14 March 2010: Swim Progress Continues
Workout notes 7050 swim (4 miles) in 2:02:32; my 1000 to 6500 5K split was 1:35:08, about 40 seconds slower than my PB. I averaged 17:22 per 1000.
Here is my workout in table form:
| 14 March 2010 | 7 March 2010 | 17 Dec. 2009 | 1 Jan. 2010 | 17Jan. 2010 | 28 Feb. 2010 |
| 1:35:17 5k | 1:37:01 (5k) | 1:36:23 | 1:38:27 | 1:34:29 | 1:35:47 |
| 17:41 (+19) | 17:39 (-1) | 17:42 (+10) | 17:52 (-2) | 17:40 (+29) | 17:33 (+8) |
| 17:15 (-7) | 17:35 (-5) | 17:08 (-24) | 17:36 (-18) | 16:56 (-15) | 17:11 (-14) |
| 17:18 (-4) | 17:36 (-4) | 17:14 (-18) | 17:45 (-9) | 16:53 (-18) | 17:14 (-11) |
| 17:13 (-9) | 17:41 (+1) | 17:36 (+4) | 17:48 (-6) | 17:00 (-11) | 17:26 (+1) |
| 17:05 (-17) | 17:38 (-2) | 17:43 (+11) | 18:02 (+8) | 17:18 (+7) | 17:32 (+7) |
| 8:42 | 8:49 | 8:57 (+11) | 9:22 (+25) | 8:40 (+4) | 8:49( +6) |
| 17:27 (+5) | 17:40 (0) | 5k to 6k | |||
| 17:35 (+13) | 17:50 (+10) | 6K to 7K | |||
| 0:55 | 2:02:32 | 0:53 | 2:04:34 |
Past data: last week, previous distance swims.

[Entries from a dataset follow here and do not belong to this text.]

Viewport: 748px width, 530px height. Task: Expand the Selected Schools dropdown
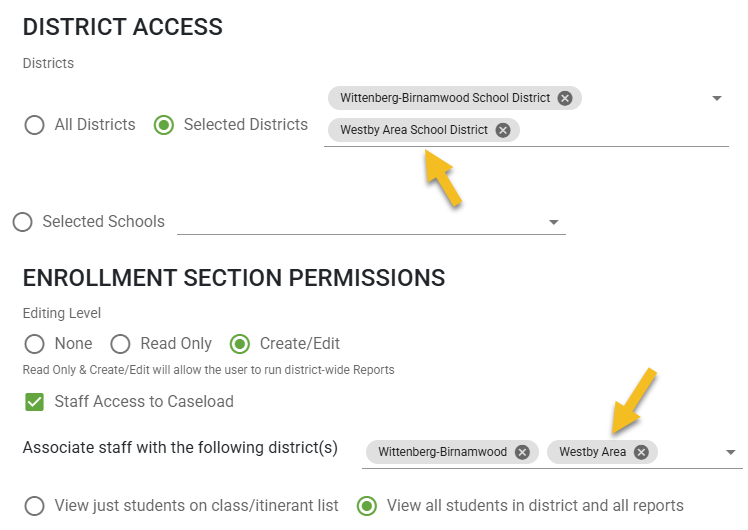coord(553,222)
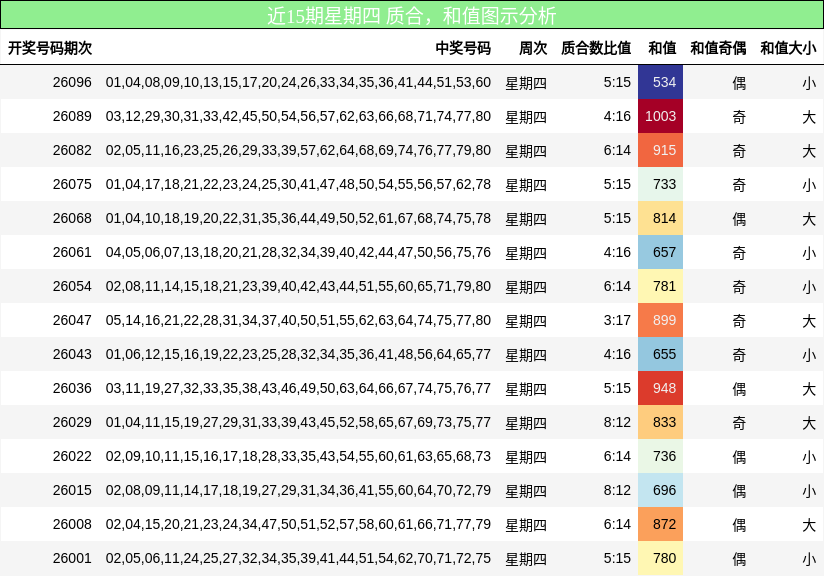
Task: Select period number 26089
Action: (68, 117)
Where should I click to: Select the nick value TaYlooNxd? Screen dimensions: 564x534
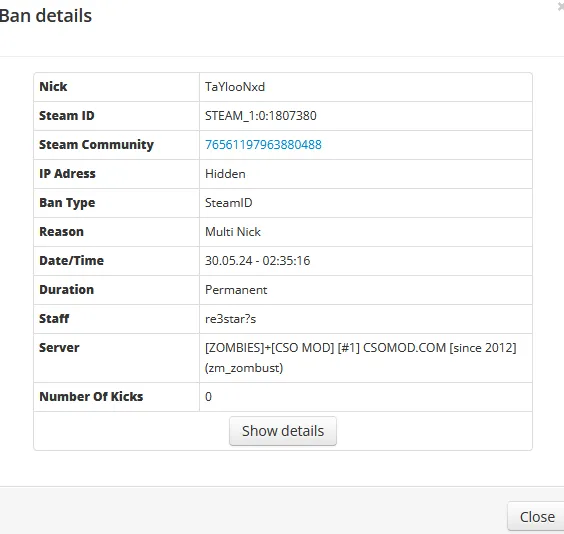(235, 87)
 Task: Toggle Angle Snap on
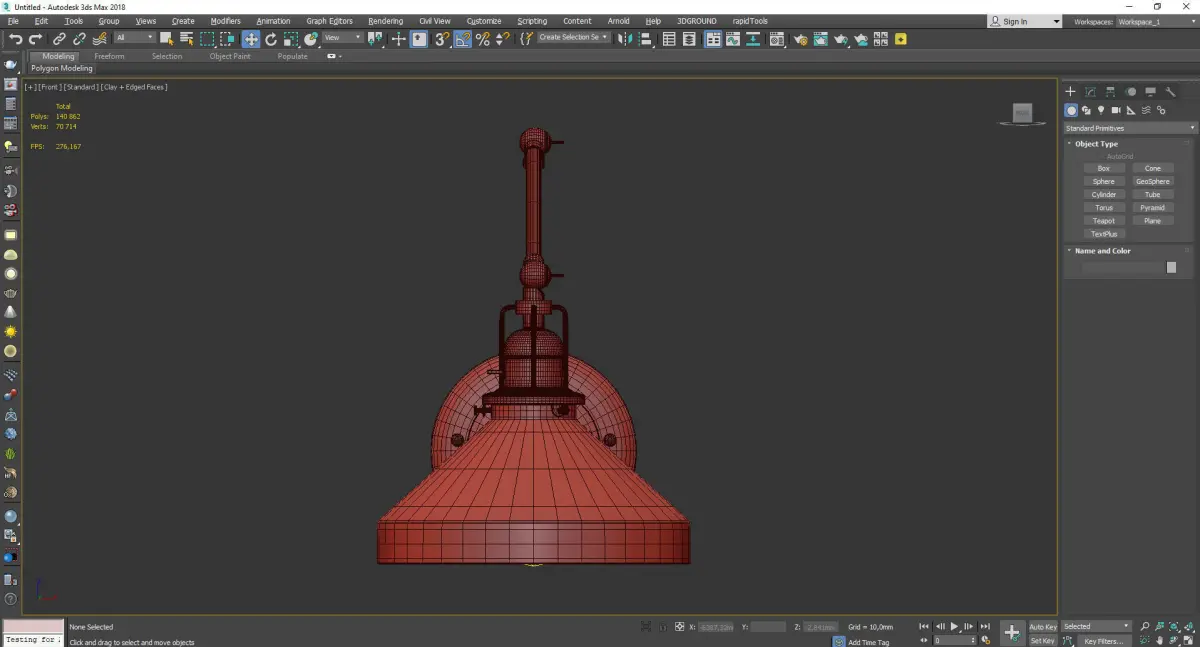point(463,39)
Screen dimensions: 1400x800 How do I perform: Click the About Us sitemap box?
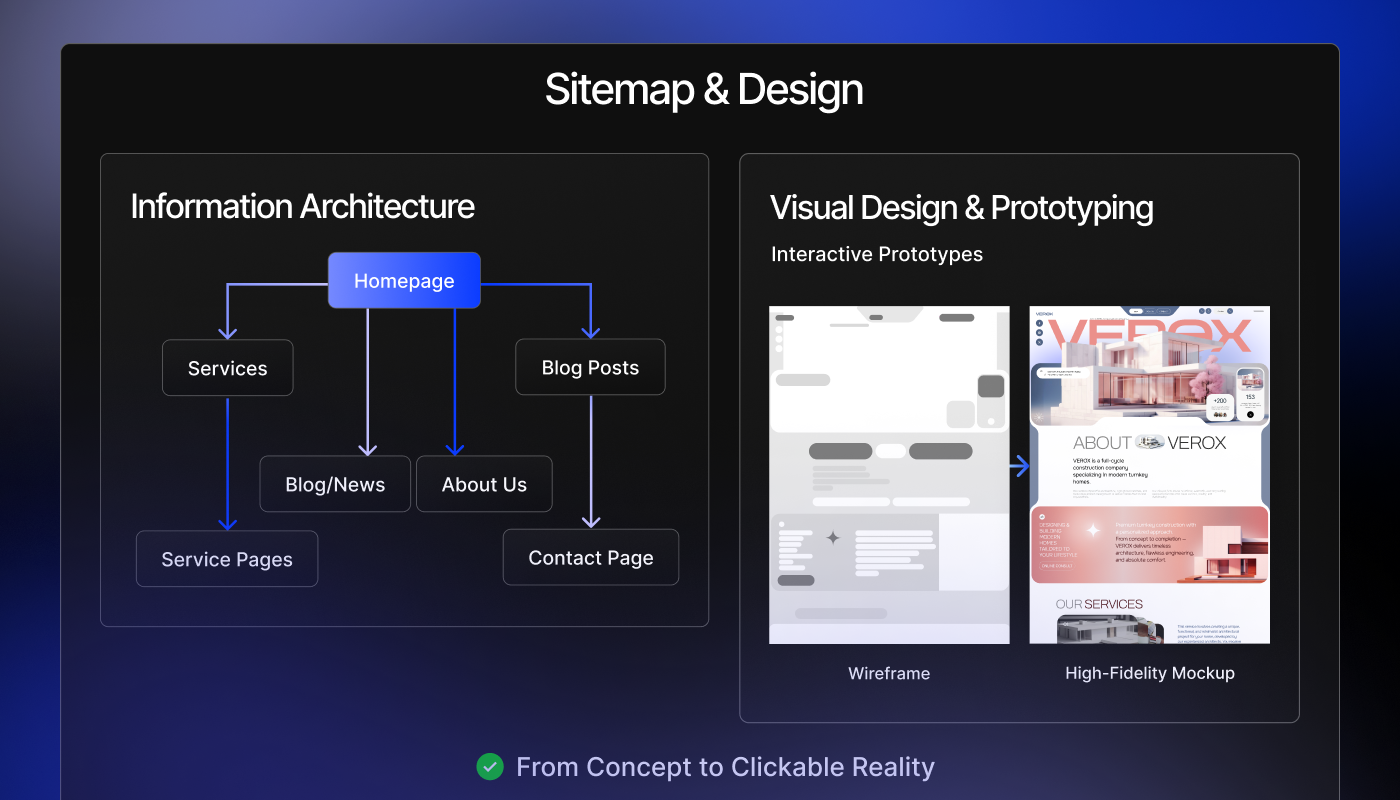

I was aided by two guys jumping into the lanes on either side of me; one swam at roughly my pace and the other was much faster. This happened at about 3000-3500 into the swim.

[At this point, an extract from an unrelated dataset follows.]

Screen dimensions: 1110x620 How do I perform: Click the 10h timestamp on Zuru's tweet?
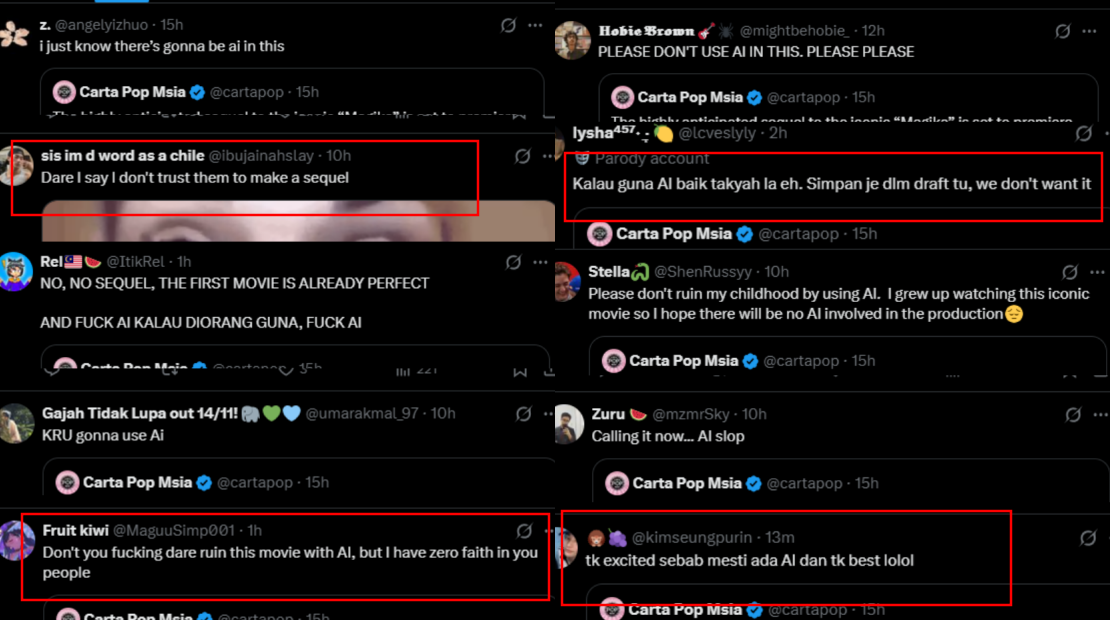(754, 414)
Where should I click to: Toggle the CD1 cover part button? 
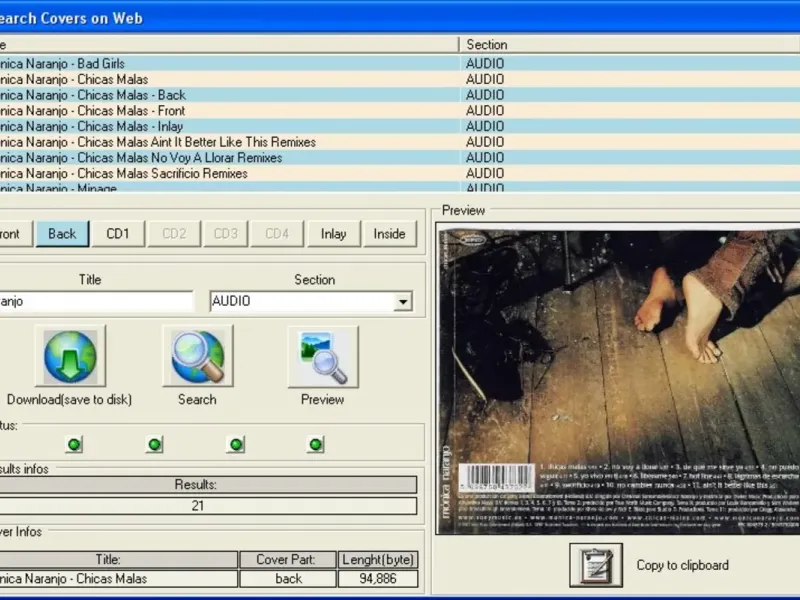pos(118,234)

Other factors: no lifting yesterday and last night, my injury did NOT wake me up. It was almost as if the gentle walking between airport gates (when I picked my daughter up) made it feel better last night.
Overall I feel good about the effort, though I am only about 63 percent of where I want to be. My goal is 11000 yards or 10000 meters and I have about 15 weeks to get there.